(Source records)
▬▬▬▬▬▬▬▬▬▬

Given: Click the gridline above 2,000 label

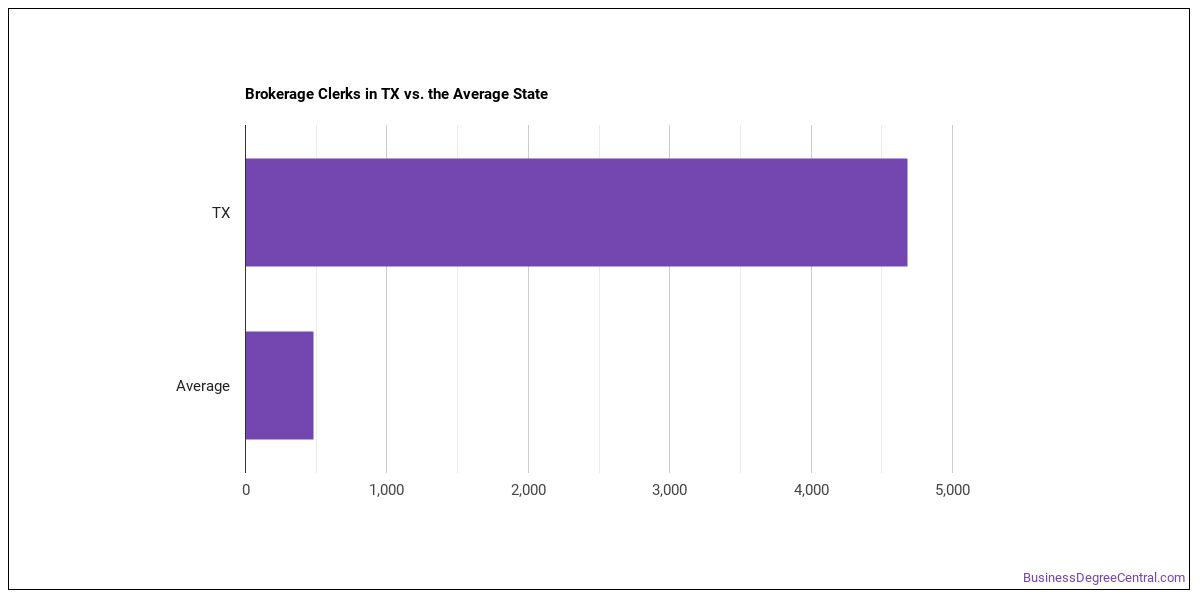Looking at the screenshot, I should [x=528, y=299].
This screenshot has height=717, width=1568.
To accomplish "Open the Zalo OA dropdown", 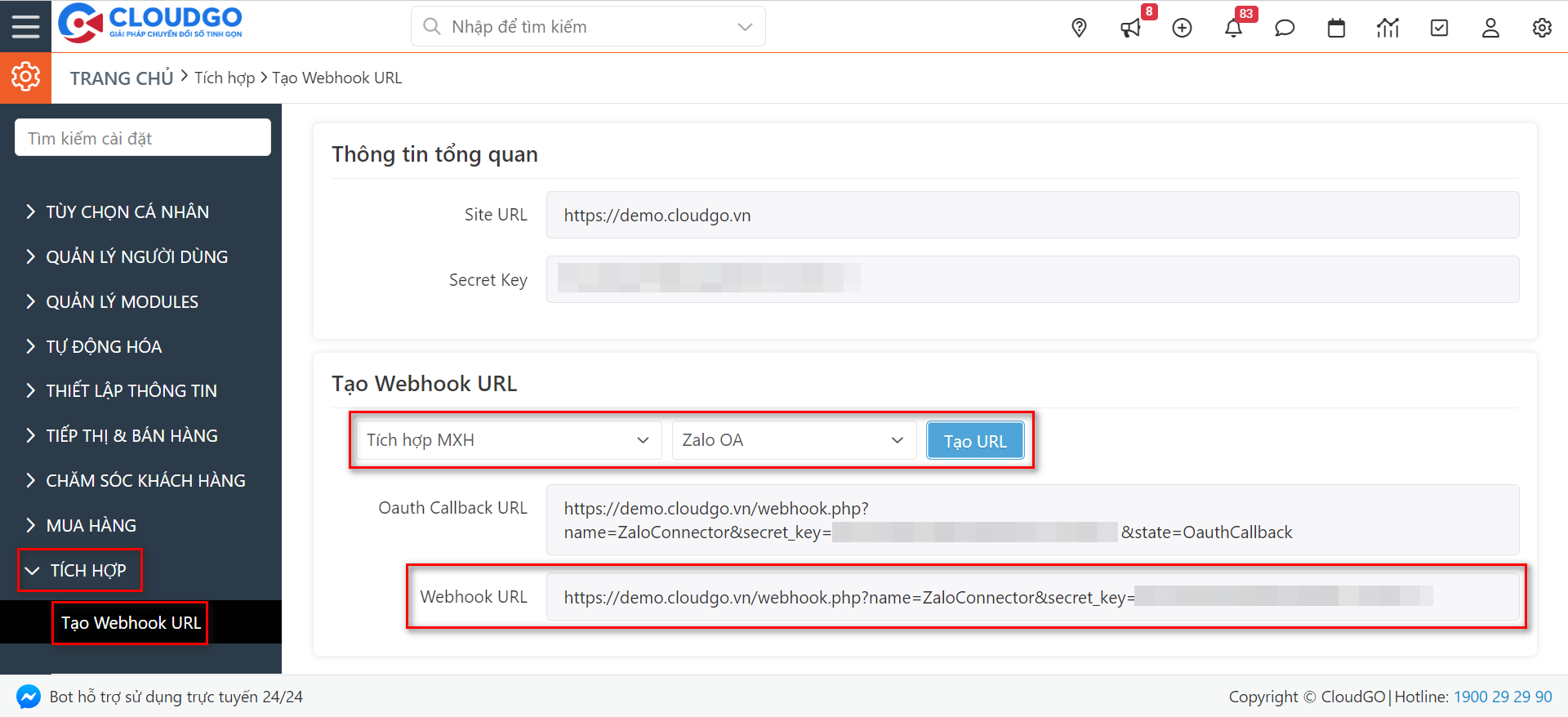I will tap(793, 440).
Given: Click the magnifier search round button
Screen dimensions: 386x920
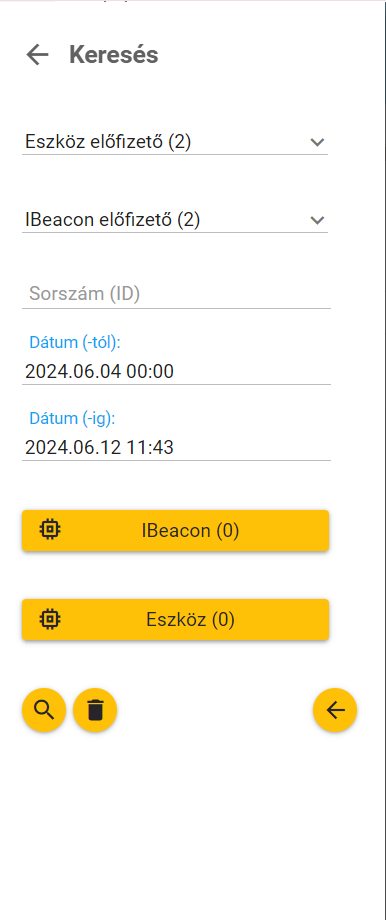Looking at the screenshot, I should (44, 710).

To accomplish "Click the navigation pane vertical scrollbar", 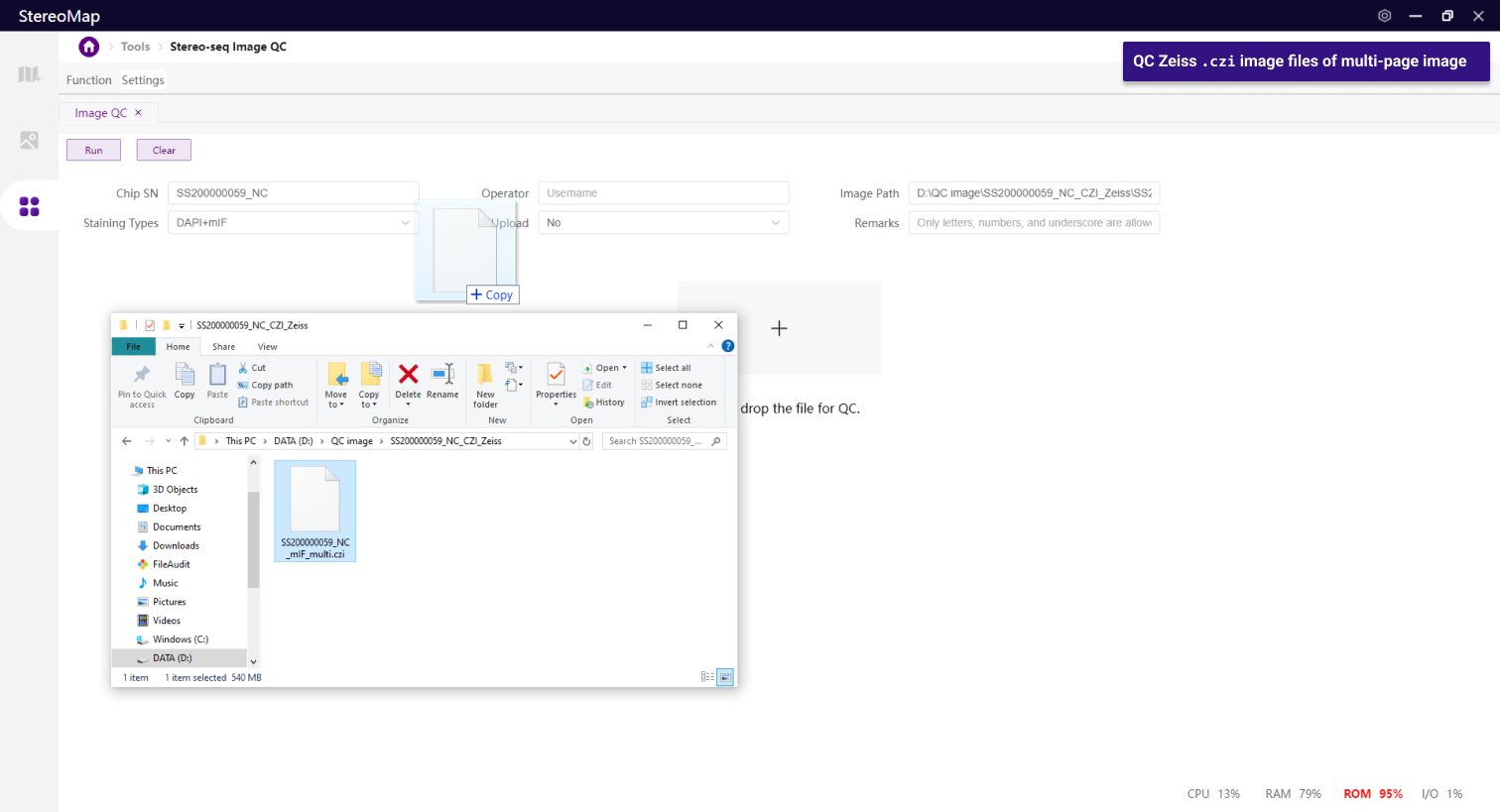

▬▬▬▬▬▬▬▬▬▬

What to produce –
From the line that contains "Given: Click the magnifier" down to the final line of the entries above, please copy each line exactly, excluding pictures.

Output of the task –
Given: Click the magnifier search round button
Screen dimensions: 386x920
Looking at the screenshot, I should (44, 710).

To accomplish "Click the navigation pane vertical scrollbar", 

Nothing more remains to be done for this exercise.